### Problem statement
Rewrite the rows as a numbered list, starting at the line that contains "This screenshot has height=545, width=603." and ending at the last row, with both ends included. Skip blank lines and leave the pictures out.

■ ■ ■

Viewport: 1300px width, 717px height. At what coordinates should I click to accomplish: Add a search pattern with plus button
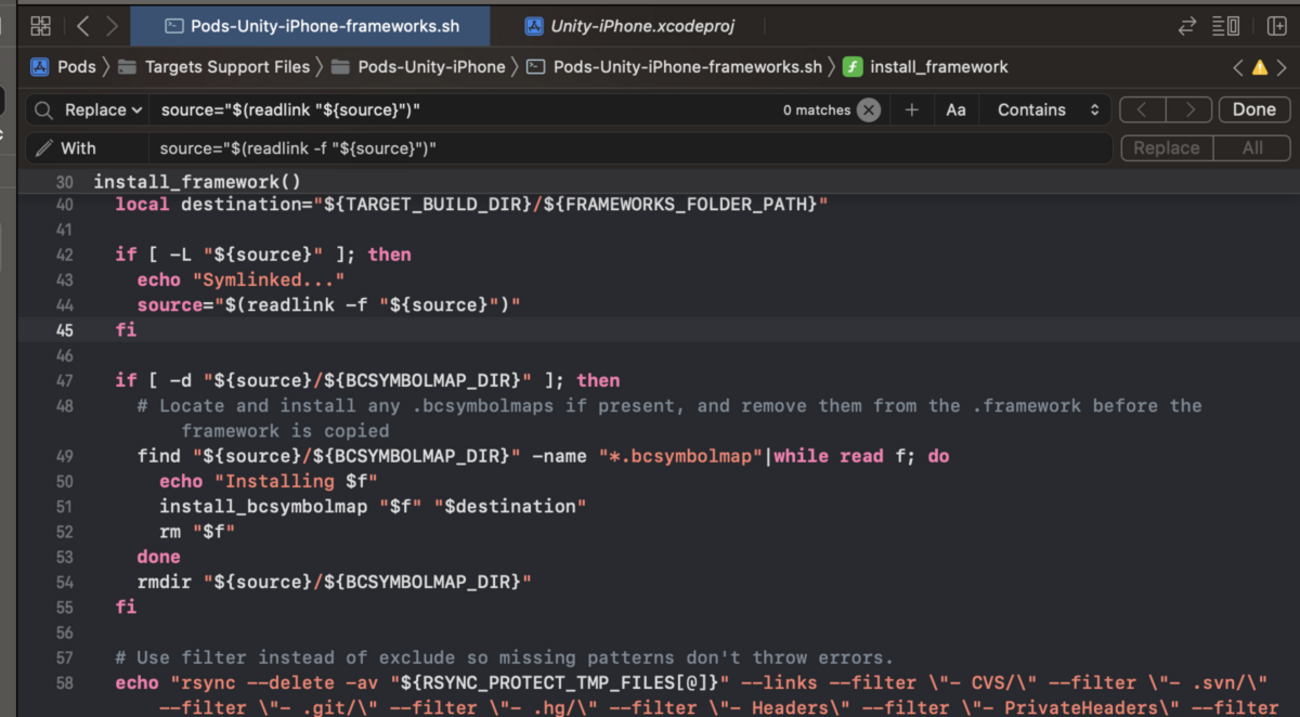pos(911,110)
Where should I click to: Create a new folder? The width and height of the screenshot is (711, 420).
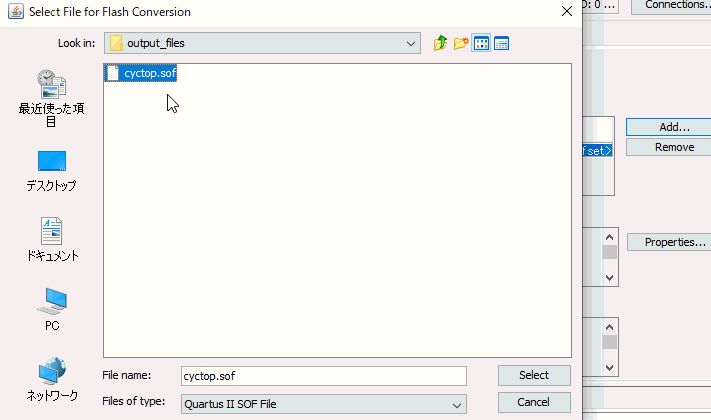(461, 43)
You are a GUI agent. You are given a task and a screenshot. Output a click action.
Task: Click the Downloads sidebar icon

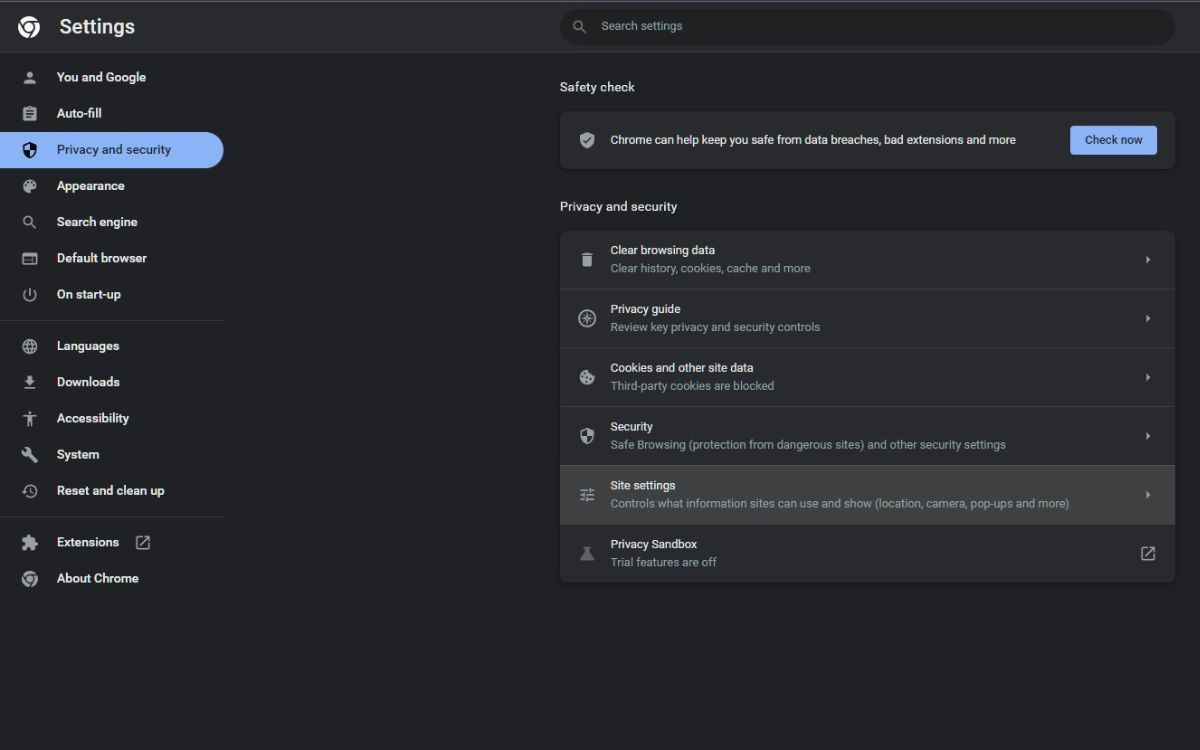click(29, 381)
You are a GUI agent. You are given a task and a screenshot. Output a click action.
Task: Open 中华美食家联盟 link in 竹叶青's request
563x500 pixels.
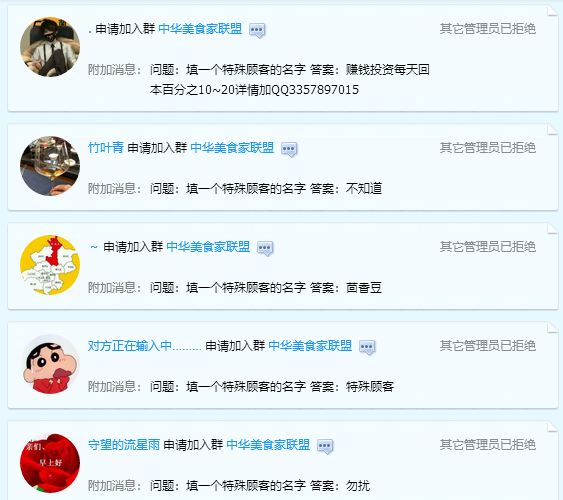click(x=232, y=148)
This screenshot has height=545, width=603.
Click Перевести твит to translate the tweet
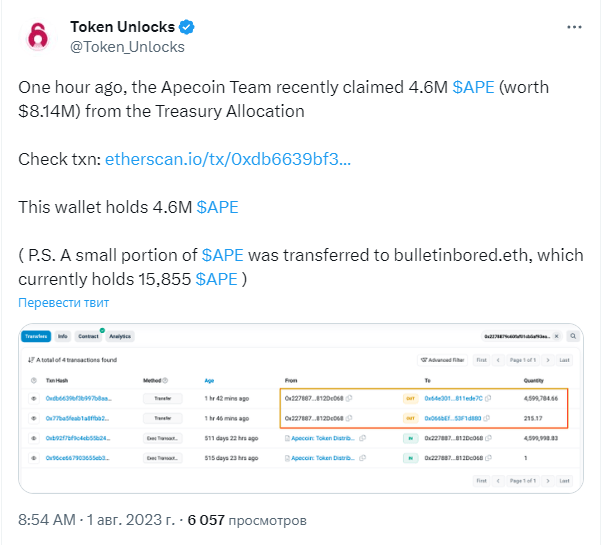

■ ■ ■

### Response for this exercise
1. This screenshot has height=545, width=603.
2. Click Перевести твит to translate the tweet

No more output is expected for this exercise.